The answer is simple and reflects an ancient Hebrew borrowing from Latin, in which, when the name of a country ends in –ia, the nominative adjective formed from it ends in –cus, -ca or –cum, depending on whether it is masculine, feminine or neuter. Hence we have Britannia, “Britain,” but Britannicus, “British”; Gallia, “Gaul,” but Gallicus, “Gaulish”; Iudaea, “Judea,” but Iudaicus, “Jewish,” and so on. And we also have Italia and italicus, from which Hebrew gets italki and italkit.
This usage already occurs in early rabbinic texts, such as the mishnaic tractate of Kiddushin, at the beginning of which there is a discussion of the value of a pruta, the Hebrew coin that is the minimum with which a bridegroom must symbolically purchase his bride. To this day, in a traditional Jewish wedding, the groom is asked by the rabbi under the wedding canopy whether the ring he is giving his bride is shaveh pruta, “worth a pruta.” The Mishnah says: “How much is a pruta? An eighth of an isar italki” — that is, an eighth of an Italian or Roman assarius, a small coin that was itself worth a sixteenth of a Roman denarius. Similarly, in the Mishnah of Sanhedrin we have the expression yayin italki, “Italian wine.”
The “c” of the Latin ending “-cus” that gives us Hebrew italki turns up in English, too, in words like “Anglicism,” “Gallic,” “Judaic,” as well as in the Encyclopedia Britannica. And we also find it in the word “italics,” the slanting typeface in which the rest of this sentence appears. Why italics are called that is an interesting story.
Italic type was developed early in the history of printing when, in 1501, half a century after the Gutenberg Bible, a Venetian printer named Aldus Manutius began using it to publish classical Greek and Latin literature. Aldus, who was looking for something elegant and readable, based his typeface on the handwriting of Gian Francesco Poggio Bracciolini (1380-1459), an Italian Renaissance scholar of note, whose penmanship was widely admired. Poggio’s handwriting, in turn, was influenced by a script called “Carolingian minuscule” that was invented in the eighth century during the reign of the Holy Roman emperor Charlemagne, who sought to standardize the way Latin was written throughout his empire. Unaware, however, of its Carolingian origins, Poggio believed this script to be an ancient Roman form of writing and called it cursiva italica, from which our word “italics” may derive. (An alternative explanation is that when Aldus’ typeface spread from Venice to the rest of Europe, it was identified as an Italian typeface.)

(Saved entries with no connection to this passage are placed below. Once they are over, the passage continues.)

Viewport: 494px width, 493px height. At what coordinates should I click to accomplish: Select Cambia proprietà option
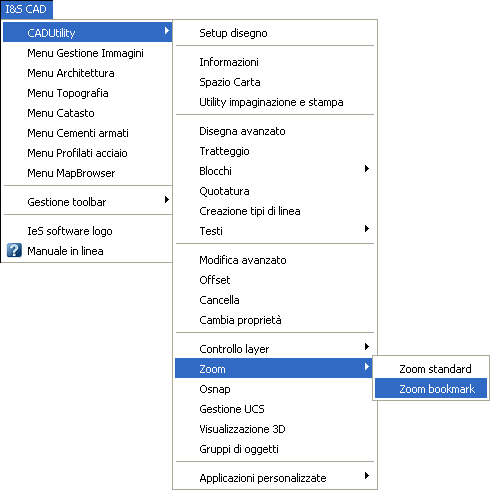tap(275, 320)
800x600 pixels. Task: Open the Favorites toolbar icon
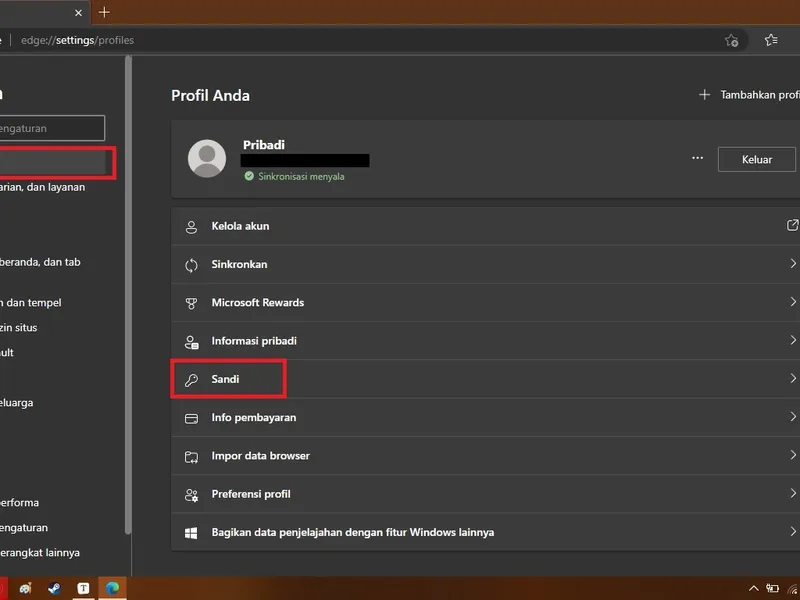(771, 41)
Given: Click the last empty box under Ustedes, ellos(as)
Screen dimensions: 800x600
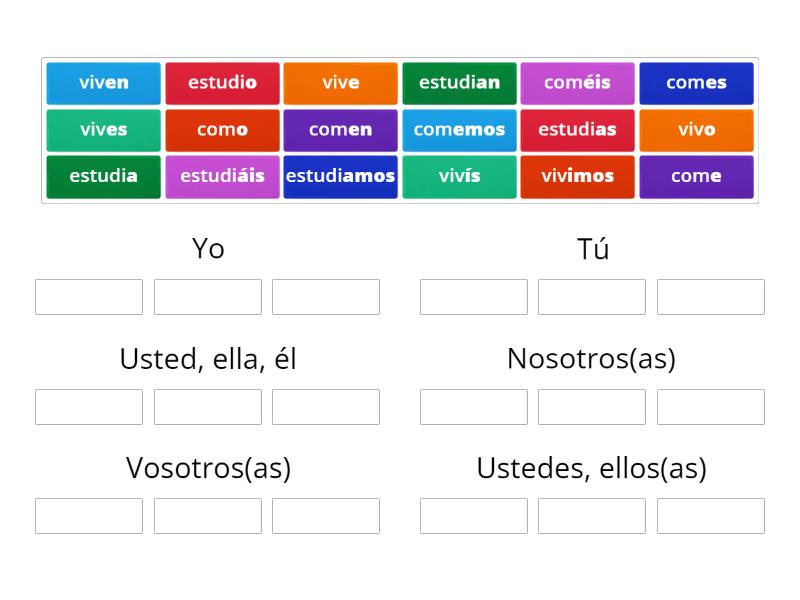Looking at the screenshot, I should [710, 516].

What is known as “roman” type, on the other hand, which is the typeface in which this (with the exception of that last word) sentence appears, was developed in the late 15th century in Rome and originally based on the ancient Latin inscriptions found in Roman antiquities. Although italic and roman were for a while rivals, with the former predominating through much of the 16th century, roman eventually won out and adopted italic for special uses, such as emphasis, foreign words and the titles of books and other works. To this day, there are differences of opinion about when to use which. Every time that I send a column to this newspaper with the italicized name of a book in it — Sholom Aleichem’s Tevye the Dairyman, for instance — it comes back to me from the copyeditor romanized and in quotations marks as Sholom Aleichem’s “Tevye the Dairyman.” This does not, needless to say, prevent me from italicizing another book’s name in my next column, nor does it keep the copy editor from romanizing that one, too, since, although it looks wrong to me, this is what is called for by the Associated Press style-sheet followed by the Forward.
In Italian itself, as in other European languages, the “c” of Latin italicus eventually dropped out, leaving us with italiano in Italian, italien in French, “Italian” in English and so forth. (This process was gradual. As late as the mid-18th century, one finds “Italic” used in English to denote the Italian language.) To the best of my knowledge, contemporary Hebrew is one of two modern languages in which this “c” has been preserved. The other is Greek, in which we have Italia, Italy, italos, an Italian, and italikos, Italian. Indeed, since Greek was the main language spoken throughout the eastern Mediterranean at the time of the Mishnah’s composition, it may well have transmitted the Latin word to Hebrew and been the intermediary between the two.